Links allow users to move through applications and websites.
Links are used for navigating to other pages of a website, as opposed to actions like submitting or saving data.
When using links:
- You can apply different typography styles
- Use a valid href attribute so the link is accessible via keyboards and other assistive technologies
- Don't use links to 'wrap' other actionable content, such as buttons, in the code
For actions such as ‘save’, ‘submit’, ‘cancel’ or ‘opt in’, use a button instead. This helps to create a consistent experience for users.
Links come in two types, inline and standalone.
Inline links appear within paragraphs or sentences. They’re used to direct users to content that’s not directly related to the journey they’re on.
Inline links should be underlined in their ‘normal’ state to help users easily identify them, regardless of colour, from their surrounding text content.
Standalone links are separate to content and can be shown with or without an underline. They can appear after paragraphs or in menus, headers and footers.
Standalone links are shown without an underline by default because often it's clear to the user that they're links. For instance, navigational links don't need an underline.

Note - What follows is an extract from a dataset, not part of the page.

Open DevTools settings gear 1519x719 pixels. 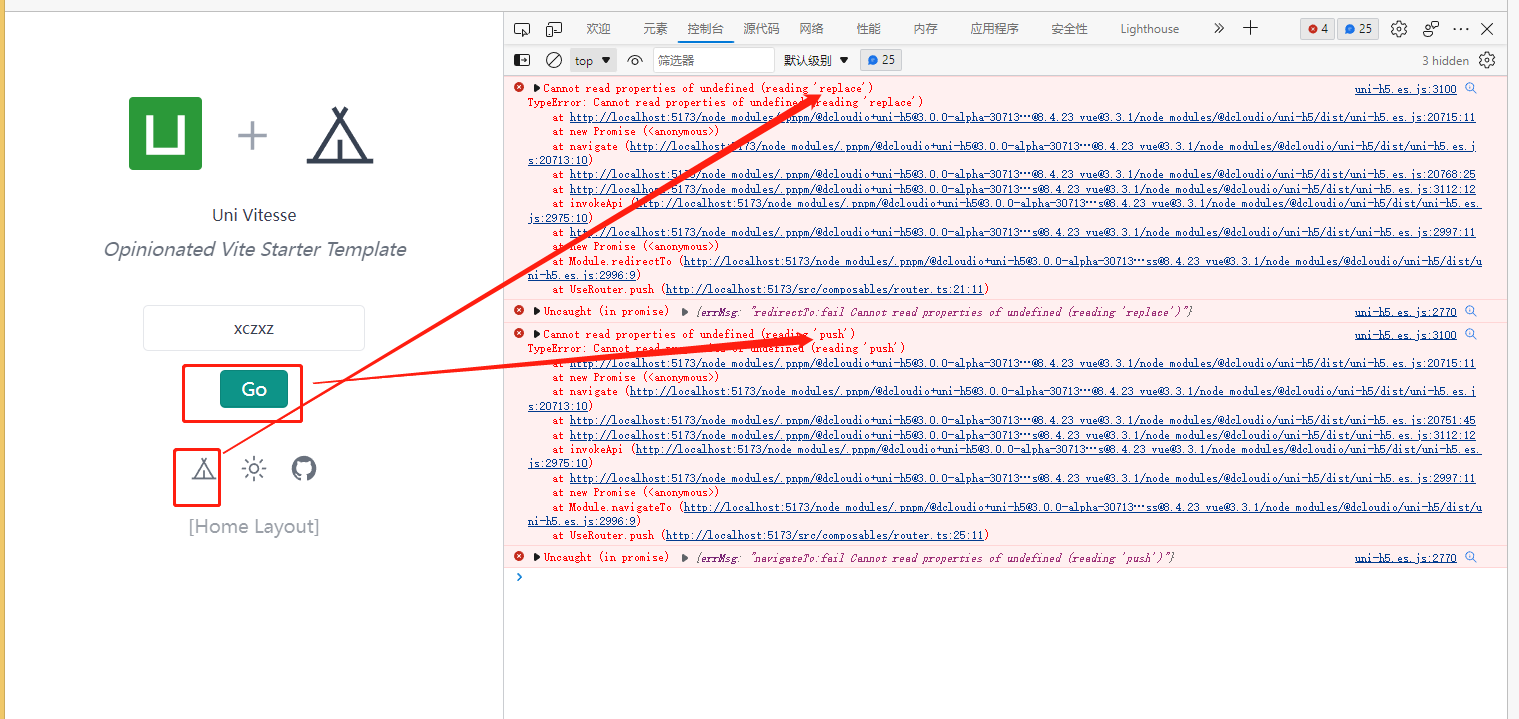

Standalone links can be shown with an underline if you feel their context or position on the page doesn't make it clear enough that they're links.
Brand theme links are used to give more emphasis to a link. They use a primary colour from the brand colour palette.
Light and dark
Light and dark themed links are used to improve contrast against coloured backgrounds.
Include a verb to give the link a strong sense of action.
Make sure that link labels make it clear what content the link goes to.
Don’t use generic link text. Links shouldn’t need the context of supporting copy to make sense.
Keep links as short as possible whilst still making them clear.
Standalone links should start with a capital letter, and don’t need a full stop.